His lifelong scholarship is reflected in more than 1,600 medical articles, chapters and books on various aspects of surgery, medicine, health, medical research and medical education, as well as ethical, socioeconomic and philosophic discussions in these fields — many of which are now considered classics. He has also written and edited many books, including Technique and Therapeutics of Transfusions; Battle Casualties: Incidence, Mortality, and Logistic Considerations and Vascular Surgery in World War II.

Considered selflessly devoted to humanity, he has received numerous awards from educational institutions, professional and civic organizations and governments worldwide. In 1969, for instance, he received the highest honor a United States citizen can receive: the Presidential Medal of Freedom with Distinction. In 1987, President Ronald Reagan awarded him the National Medal of Science.

Through the years, he operated on heads of state, peasants from the Third World, princes, celebrities and paupers — with the same exacting surgical technique and compassion to each individual patient.

“I'm accused of being a perfectionist and, in the way it's usually defined, I guess I am,” DeBakey told the Associated Press in 1985. “In medicine, and certainly in surgery, you have to be as perfect as possible. There's no room for mistakes.”
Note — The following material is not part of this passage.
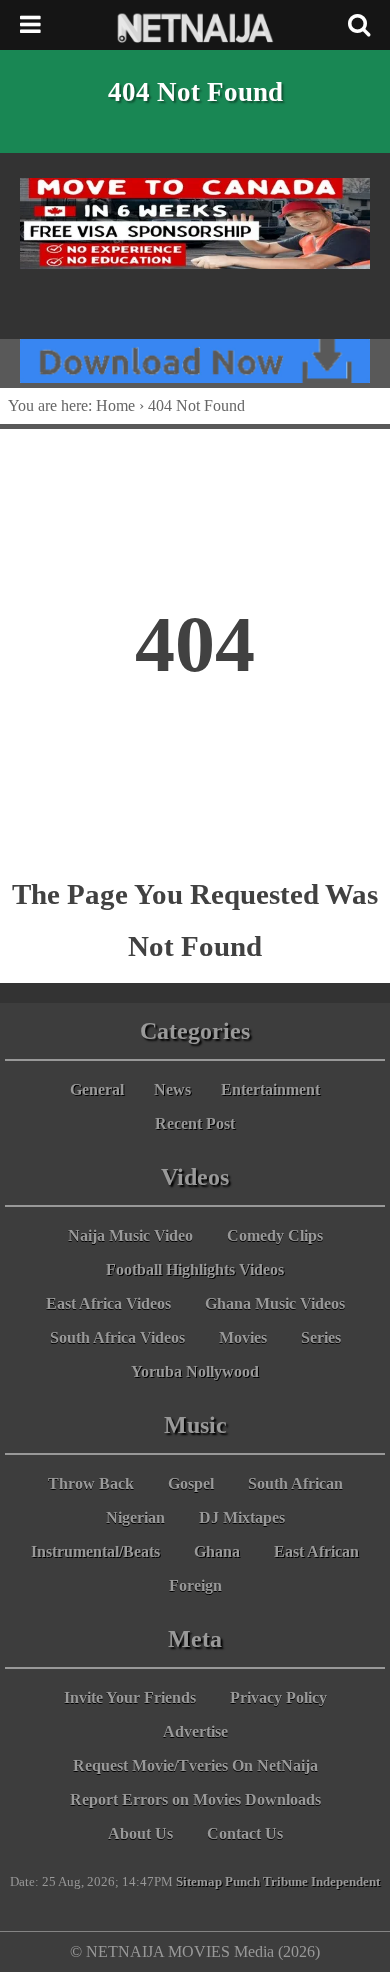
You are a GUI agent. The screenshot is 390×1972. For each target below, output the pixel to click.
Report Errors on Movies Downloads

His own health issues first became serious in December of 2005, when he suffered an aortic dissection, which occurs when the inner layer of the aorta’s artery wall splits open. Ironically, years prior, he had pioneered the surgical treatment of this condition, creating what is now known as the Debakey Procedure. Though he initially resisted this option, his deteriorating health forced a surgical team to operate, making him the oldest patient to ever undergo the signature surgery he developed. After undergoing seven hours of surgery — followed by a post-operative course that called for an eight-month stay in the hospital — he was released in September of 2006 and returned to good health.

“It's a miracle,” DeBakey told the New York Times in a rare interview published in December of 2006 at age 97. “I really should not be here. ... If they hadn't done it, I'd be dead.”

On July 11 of 2008, he died of natural causes at The Methodist Hospital in Houston. In addition to his wife, Katrin, and their daughter, Olga, DeBakey is survived by sons Michael and Denis, as well as sisters Lois and Selma DeBakey, who are both medical editors and linguists at Baylor. His memorial service was held at the Co-Cathedral of the Sacred Heart, and he was later granted ground burial in Arlington National Cemetery by the Secretary of the Army.

Prior to his death, DeBakey reinforced that his accomplishments in life were largely inspired by his parents and traditional Christian upbringing.

“There have been a number of people whose feats of courage or nobility of purpose have inspired great admiration, but my first and lasting heroes were my father and mother,” according to DeBakey's statements on, a nonprofit educational website that celebrates the best of humanity.

“The traditional values of honesty, integrity, compassion and service are still relevant. I believe all of us should strive to make some contribution, however small or grand, to society and should observe The Golden Rule in living our lives. If that rule were universally observed, we would have attained that precious goal — peace.”